The agency ultimately gave the go-ahead, expressing satisfaction that SpaceX had taken the necessary steps to ensure public safety, and the launch of the SN9 proceeded on February 2.

After a successful initial launch, the stainless-steel Starship SN9 reached an altitude of 6.2 miles, as planned, but when one engine failed to ignite as it descended, the craft could not right itself and exploded on the ground.

[Related: Astronauts explain what it’s like to be ‘shot off the planet’]

The FAA has opened a second probe into the company’s launch practices following SN9. An FAA spokesperson said via email: “A mishap investigation is designed to further enhance public safety, not to place blame. It seeks to determine the root cause and identify corrective actions to avoid a similar mishap.”

Again, SpaceX seemed to take the explosion in stride, assuming a seemingly nonchalant attitude towards the crash. In an interview on the Joe Rogan podcast on February 11, Musk said, “This is a test program. We expect it to explode. It’s weird if it doesn’t explode, frankly. If you want to get payload to orbit, you have to run things close to the edge.”

As the space company readies for the launch of the SN10 (update on March 4: it exploded), Musk and his team are projecting a higher possibility of success, perhaps as high as 60 percent. But the company is also hoping to reframe expectations: “These test flights are all about improving our understanding and development of a fully reusable transportation system designed to carry both crew and cargo on long-duration, interplanetary flights and help humanity return to the moon, and travel to Mars and beyond,” SpaceX said on the Starship website.
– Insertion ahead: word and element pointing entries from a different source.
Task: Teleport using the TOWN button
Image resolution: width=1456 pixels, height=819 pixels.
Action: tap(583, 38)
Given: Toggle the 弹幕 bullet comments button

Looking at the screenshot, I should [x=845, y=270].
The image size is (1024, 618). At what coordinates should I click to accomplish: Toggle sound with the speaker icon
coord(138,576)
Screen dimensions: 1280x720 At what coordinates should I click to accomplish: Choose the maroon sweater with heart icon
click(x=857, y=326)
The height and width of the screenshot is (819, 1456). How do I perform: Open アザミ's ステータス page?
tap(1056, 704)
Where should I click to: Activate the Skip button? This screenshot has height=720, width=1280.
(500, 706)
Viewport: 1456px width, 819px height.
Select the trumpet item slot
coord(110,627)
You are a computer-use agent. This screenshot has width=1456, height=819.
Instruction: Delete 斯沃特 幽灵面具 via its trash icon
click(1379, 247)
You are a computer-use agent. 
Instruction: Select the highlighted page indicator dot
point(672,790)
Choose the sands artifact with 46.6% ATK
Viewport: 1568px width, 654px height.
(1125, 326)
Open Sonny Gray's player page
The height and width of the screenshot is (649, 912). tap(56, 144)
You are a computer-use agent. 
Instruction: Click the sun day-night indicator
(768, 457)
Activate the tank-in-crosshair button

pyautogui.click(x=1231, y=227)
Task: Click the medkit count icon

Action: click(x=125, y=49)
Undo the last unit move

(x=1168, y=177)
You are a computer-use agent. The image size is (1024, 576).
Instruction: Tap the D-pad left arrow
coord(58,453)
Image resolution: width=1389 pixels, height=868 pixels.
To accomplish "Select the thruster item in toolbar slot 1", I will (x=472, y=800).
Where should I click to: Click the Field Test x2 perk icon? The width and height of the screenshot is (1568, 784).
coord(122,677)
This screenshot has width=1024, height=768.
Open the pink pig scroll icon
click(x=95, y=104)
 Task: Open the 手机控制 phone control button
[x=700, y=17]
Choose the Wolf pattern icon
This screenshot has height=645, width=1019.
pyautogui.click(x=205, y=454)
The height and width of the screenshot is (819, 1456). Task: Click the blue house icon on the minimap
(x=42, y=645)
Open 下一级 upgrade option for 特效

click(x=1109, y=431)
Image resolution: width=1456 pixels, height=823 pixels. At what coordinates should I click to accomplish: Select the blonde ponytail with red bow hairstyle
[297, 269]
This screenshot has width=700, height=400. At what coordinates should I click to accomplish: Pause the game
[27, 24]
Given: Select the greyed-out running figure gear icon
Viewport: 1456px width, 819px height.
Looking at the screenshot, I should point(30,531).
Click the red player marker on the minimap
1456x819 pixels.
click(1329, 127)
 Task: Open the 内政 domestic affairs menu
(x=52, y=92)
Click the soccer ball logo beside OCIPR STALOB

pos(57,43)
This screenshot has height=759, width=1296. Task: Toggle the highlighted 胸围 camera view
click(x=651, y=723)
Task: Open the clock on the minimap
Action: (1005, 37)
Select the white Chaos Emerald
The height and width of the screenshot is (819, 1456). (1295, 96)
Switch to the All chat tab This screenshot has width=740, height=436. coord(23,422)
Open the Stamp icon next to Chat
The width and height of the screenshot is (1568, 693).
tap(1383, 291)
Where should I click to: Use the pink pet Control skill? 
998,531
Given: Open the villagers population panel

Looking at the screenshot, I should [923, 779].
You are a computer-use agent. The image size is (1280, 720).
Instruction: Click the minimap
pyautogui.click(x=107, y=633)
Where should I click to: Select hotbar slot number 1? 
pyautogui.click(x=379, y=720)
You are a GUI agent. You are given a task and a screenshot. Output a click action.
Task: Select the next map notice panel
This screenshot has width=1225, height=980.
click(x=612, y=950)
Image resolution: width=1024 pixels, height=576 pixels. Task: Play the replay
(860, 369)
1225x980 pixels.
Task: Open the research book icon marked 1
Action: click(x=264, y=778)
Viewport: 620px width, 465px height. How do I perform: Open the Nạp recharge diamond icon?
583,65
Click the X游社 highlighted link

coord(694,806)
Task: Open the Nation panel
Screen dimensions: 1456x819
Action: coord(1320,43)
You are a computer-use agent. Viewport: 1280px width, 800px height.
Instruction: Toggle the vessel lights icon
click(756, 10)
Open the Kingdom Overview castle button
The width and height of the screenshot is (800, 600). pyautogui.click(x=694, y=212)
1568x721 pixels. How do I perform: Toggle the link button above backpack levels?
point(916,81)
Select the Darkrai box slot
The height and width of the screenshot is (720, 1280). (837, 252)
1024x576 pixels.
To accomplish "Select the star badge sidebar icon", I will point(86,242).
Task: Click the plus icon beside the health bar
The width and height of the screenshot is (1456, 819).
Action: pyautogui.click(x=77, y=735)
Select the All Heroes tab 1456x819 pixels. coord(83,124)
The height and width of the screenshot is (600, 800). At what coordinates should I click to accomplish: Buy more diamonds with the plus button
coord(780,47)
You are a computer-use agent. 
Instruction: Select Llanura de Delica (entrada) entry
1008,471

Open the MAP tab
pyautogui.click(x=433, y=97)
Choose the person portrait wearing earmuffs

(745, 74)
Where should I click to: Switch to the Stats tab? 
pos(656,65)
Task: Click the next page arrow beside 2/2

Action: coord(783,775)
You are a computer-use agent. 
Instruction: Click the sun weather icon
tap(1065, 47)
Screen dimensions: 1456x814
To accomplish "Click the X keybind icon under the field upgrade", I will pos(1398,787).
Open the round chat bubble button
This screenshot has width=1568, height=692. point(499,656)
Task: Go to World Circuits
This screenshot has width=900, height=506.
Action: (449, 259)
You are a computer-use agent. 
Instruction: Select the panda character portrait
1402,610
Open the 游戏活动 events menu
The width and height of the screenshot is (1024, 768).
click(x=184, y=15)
All told, SpaceX’s collaboration with NASA is a remarkable development in the public-private partnership that has captured the public’s imagination and refueled an interest in human space travel not seen since the early Space Shuttle missions. But the recent explosions in many ways highlight a cultural divide in an arena—space—that has traditionally been the domain of government agencies. Some experts suggest that the staid government approach may be outdated and in need of a more modern perspective.

[Related: Ralphie from ‘A Christmas Story’ could have been the first child in space. Then disaster struck.]

“NASA tries to model everything to the nth degree whereas SpaceX works on the basis of ‘test it until it breaks,’” says Todd.

Todd said the SpaceX “test-to-destruction” approach has the advantage of getting a space launch system operational relatively quickly, “however, it may mean that launch failures happen more often—especially on early flights—when compared to using NASA’s more detailed modeling approach.”

He suggests that eventually these “teething problems” will eventually be ironed out, but the tension between the FAA and SpaceX will likely continue into the foreseeable future.